** Exercise instructions **
a) In the beer tasting notes, what does the brewer call the beer described in the paragraph beginning "Visually exciting and sensual"?
b) Pick up the beer tasting notes after their last sentence and continue them in the same style.
[Text — start]
Available: AK, AZ, CA, CO, CT, DC, FL, GA, IA, IL, IN, KS, KY, LA, MA, MD, MI, MN, MO, NC, NE, NJ, NM, NY, OH, OR, PA, RI, SC, TN, UT, VA, VT, WA, WI
Visually exciting and sensual, turbid golden color has jewel-like highlights. The creamy thick head is lovely, hanging on and on, finally yielding to a pattern of lace. The head is pleasant, sweet and malty. Unfortunately, it is on the palate that this beer disappoints. It tastes green and young—quite acidic, although slightly masked with a sugar-like character. For such a strong (the brewer refers to it as a “triple nightcap”) beer, I would prefer something maltier and rounder.
The beer pours beautifully. A firm, rocky, parchment-colored head forms above a hazy, dark orange, marmalade body. It has enormous freshness with intense orange pith, peel and oil character on the nose. There’s a noticeable whiff of alcohol and barley sugar. (Maybe some vanilla, too?) A faintly medicinal, cough candy start gives way to barley sugar sweetness; delicate smoothness to exquisite warming alcohol. Then an intense, superb hop bitterness. The finish is cleansing, drying, faintly acidic with a close-like palate-numbing quality. Hop aroma, malty sweetness, hop bitterness and alcohol flow seamlessly together. Instantly appetizing.
[Text — finish]
[Source information — start]
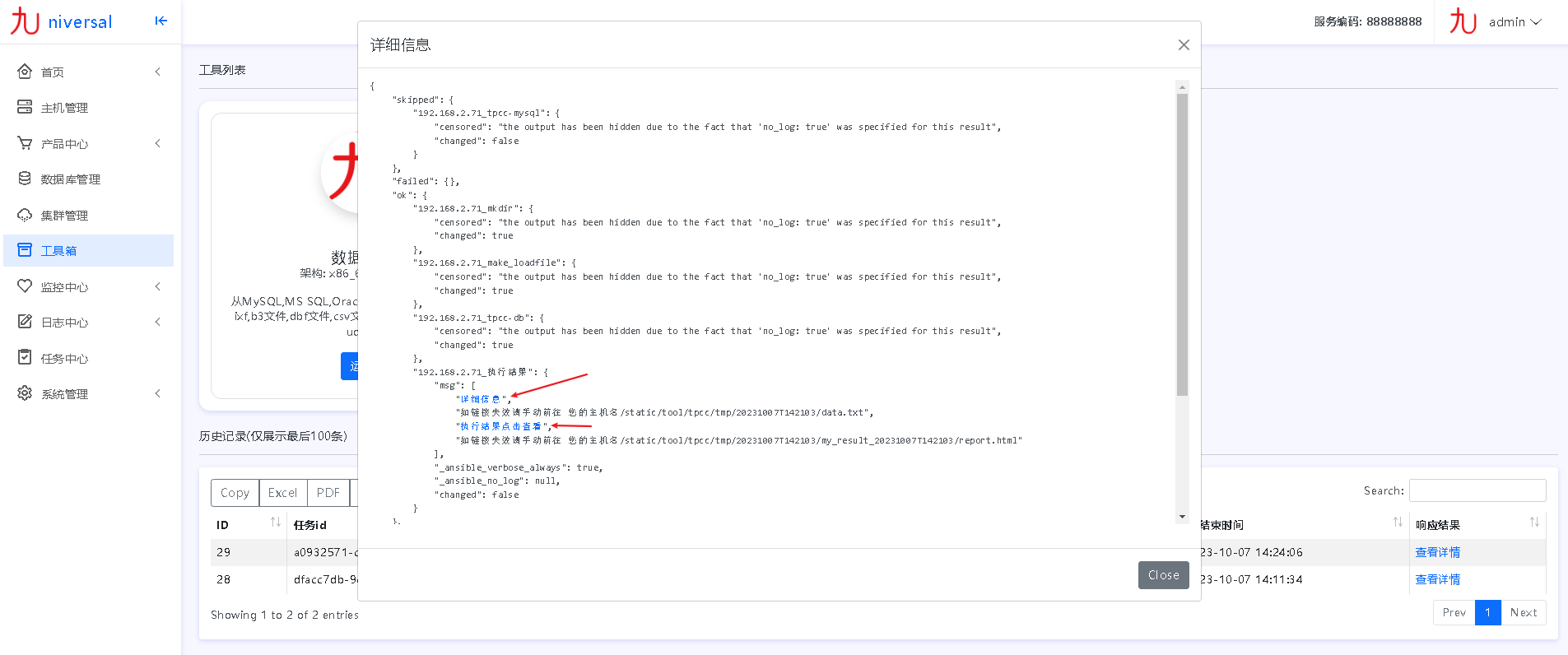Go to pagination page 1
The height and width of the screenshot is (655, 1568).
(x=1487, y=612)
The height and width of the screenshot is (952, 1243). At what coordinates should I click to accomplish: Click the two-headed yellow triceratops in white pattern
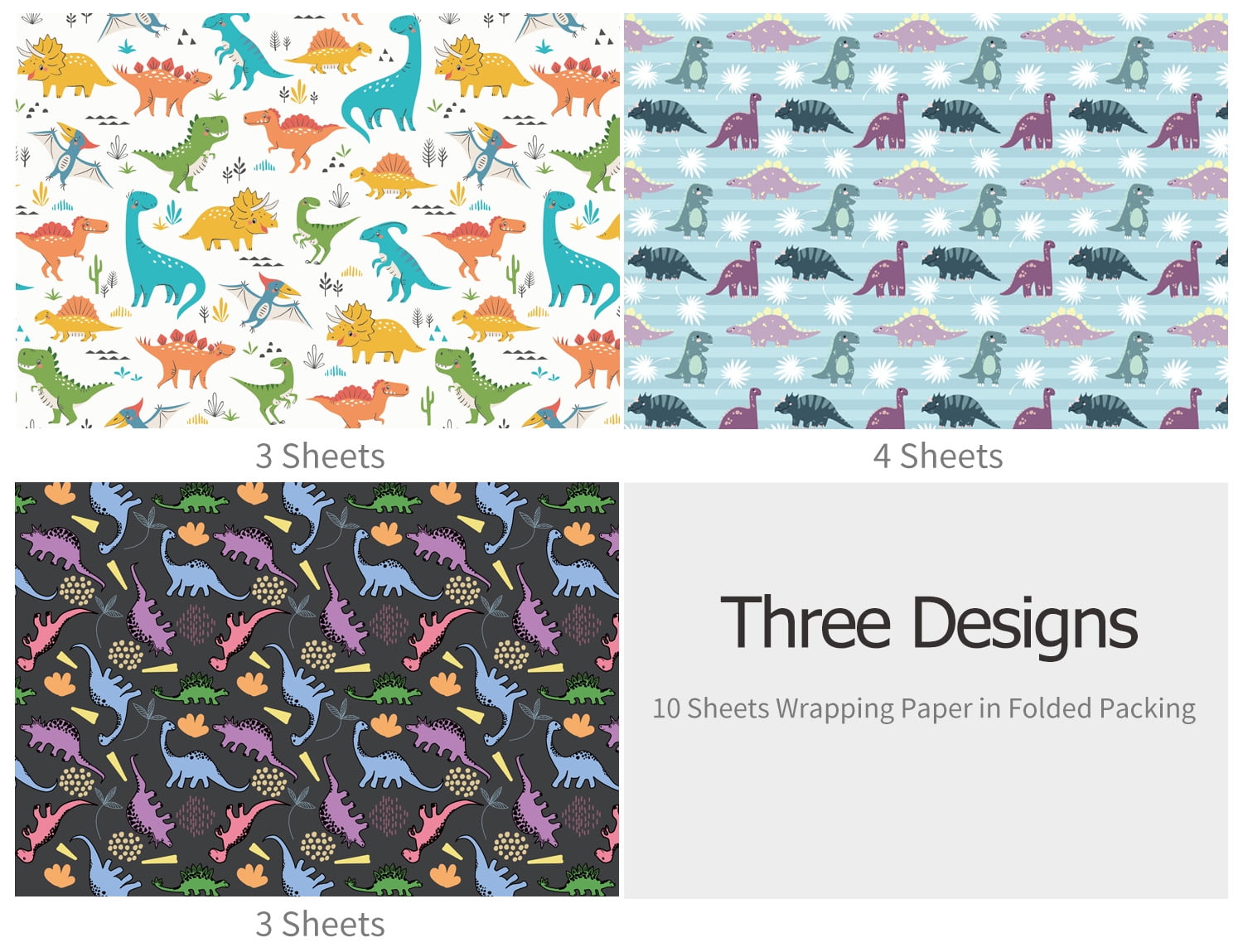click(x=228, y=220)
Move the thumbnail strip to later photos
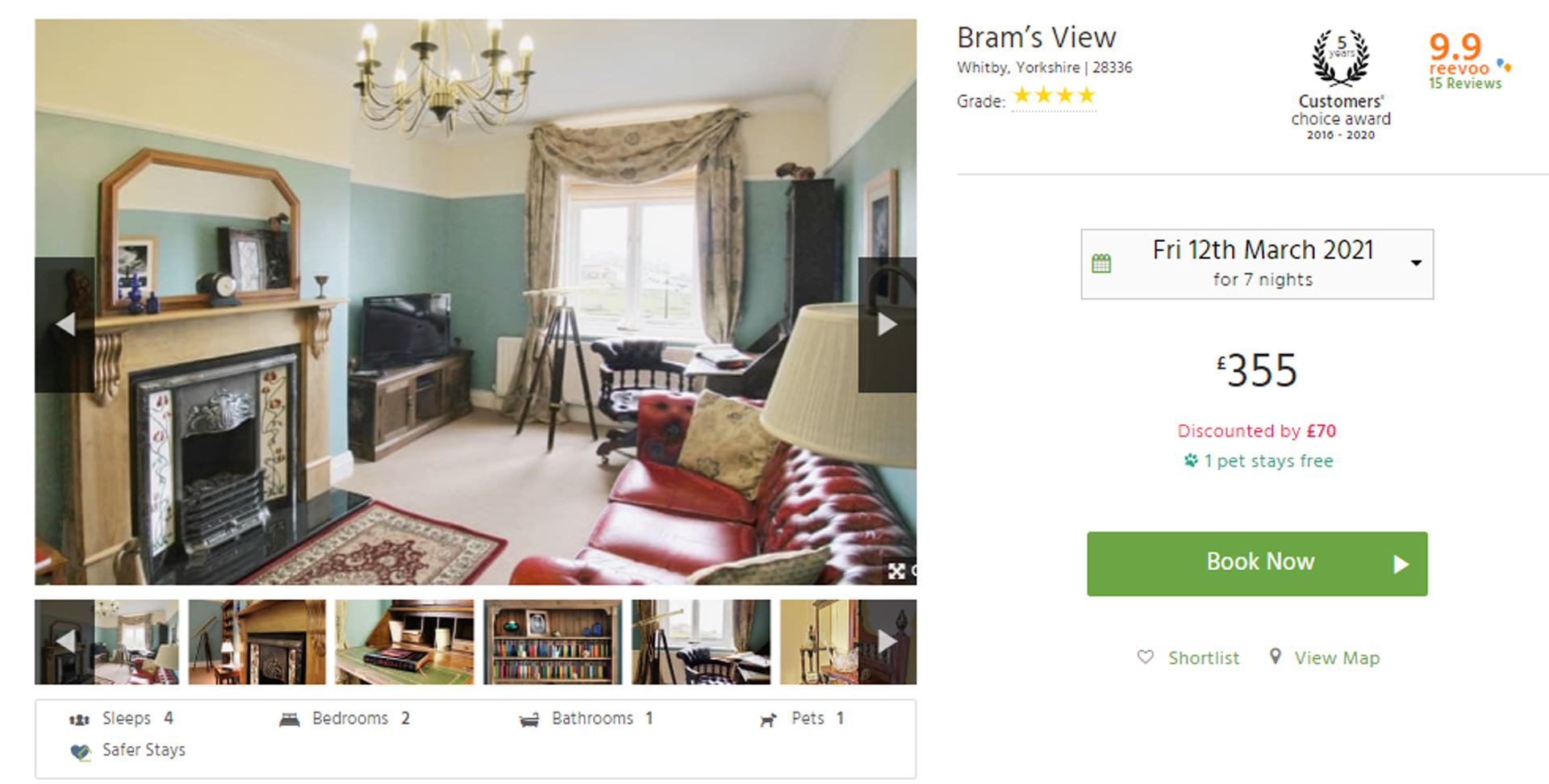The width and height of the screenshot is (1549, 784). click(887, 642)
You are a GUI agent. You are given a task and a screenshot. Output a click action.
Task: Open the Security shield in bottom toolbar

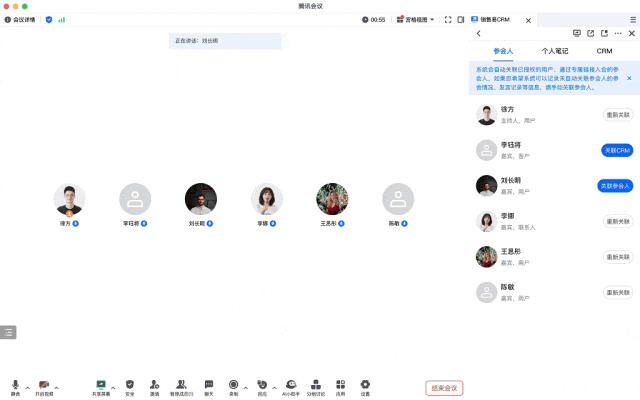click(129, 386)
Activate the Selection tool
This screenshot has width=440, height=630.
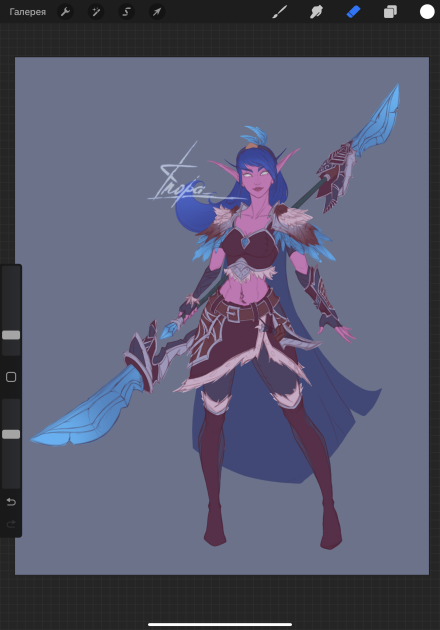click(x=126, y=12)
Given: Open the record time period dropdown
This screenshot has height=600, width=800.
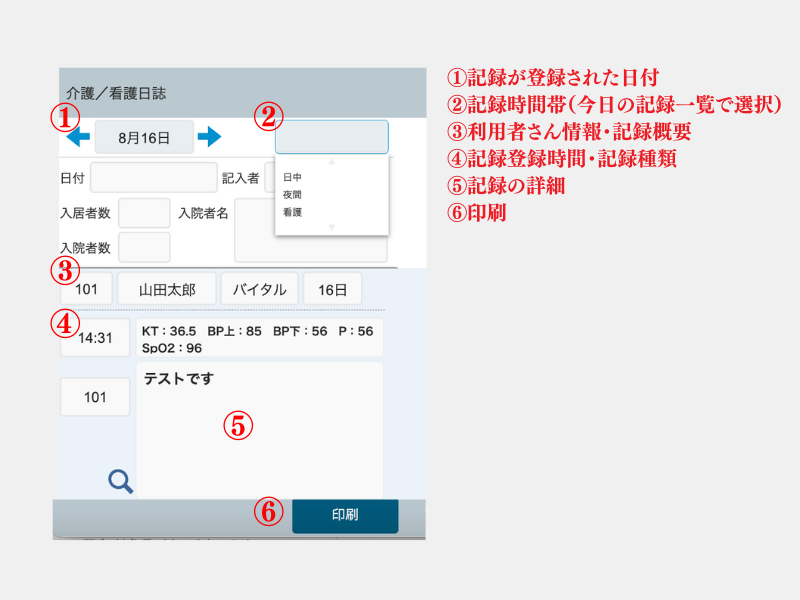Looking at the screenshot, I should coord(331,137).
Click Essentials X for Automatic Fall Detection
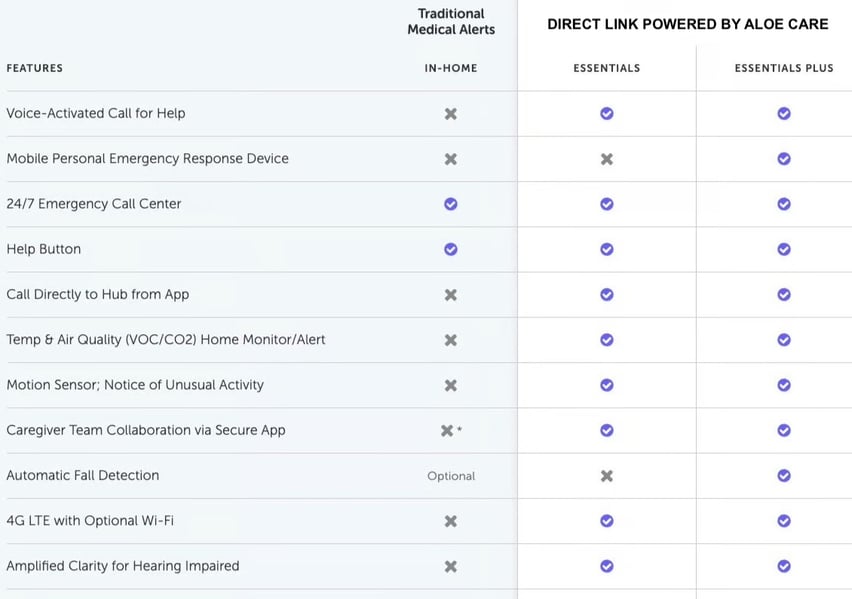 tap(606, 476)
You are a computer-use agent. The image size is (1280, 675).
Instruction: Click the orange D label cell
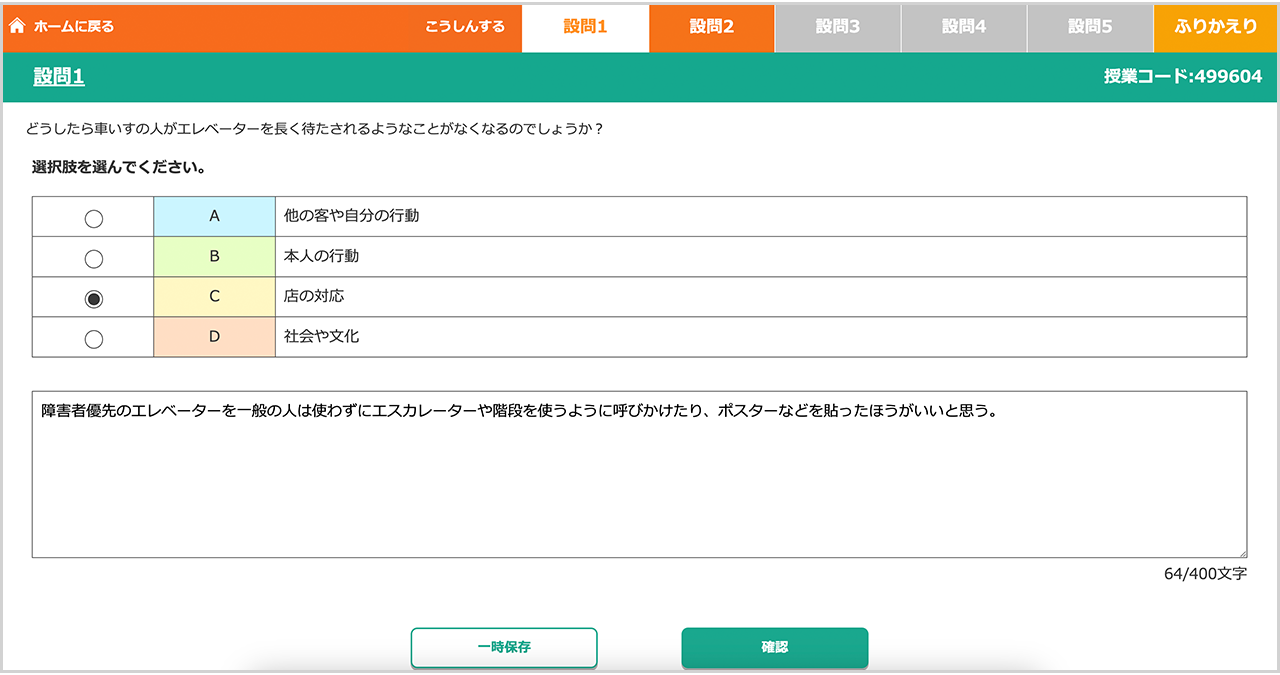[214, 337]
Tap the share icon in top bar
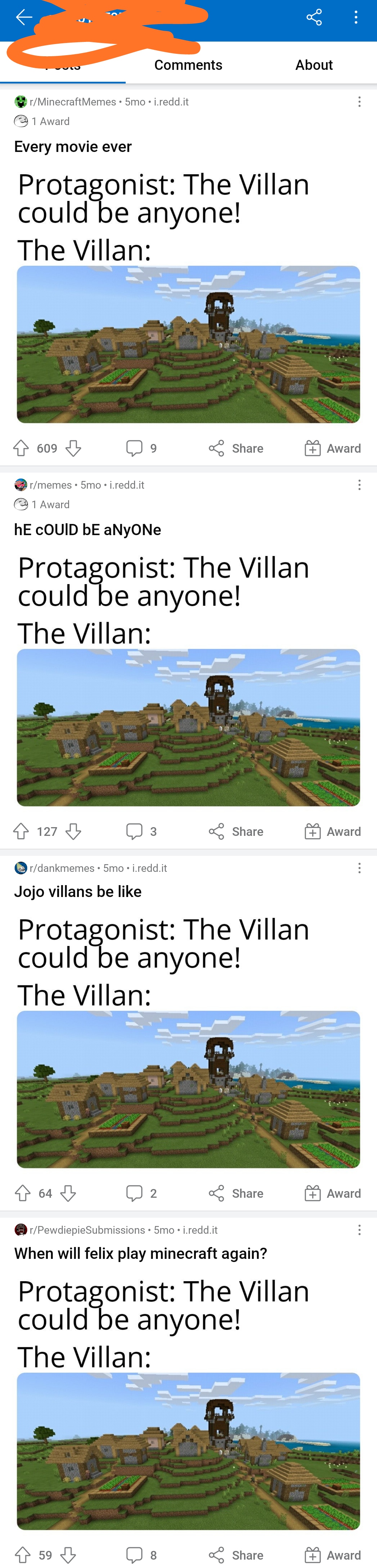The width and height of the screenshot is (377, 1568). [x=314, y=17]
[Source information — finish]
** Solved problems **
a) A "triple nightcap."

b)
Like the New River Pale Ale, an example of a homebrewer/entrepeneur’s recipe impeccably executed at a well-regarded brewery, in this case De Proef Brouwerj. Despite what the synthetic cork might suggest, this beer has a pleasant old-fashioned quality. Earthy, complex flavors quickly follow a sweet candy-like aroma that includes a bit of toffee. Grassy and spicy throughout, with hop bitterness playing against orchard fruits, followed by a dry, minerally finish. That where-did-it-come-from? flavor is a bit offsetting, perhaps an imperfect union of brewing water and hops.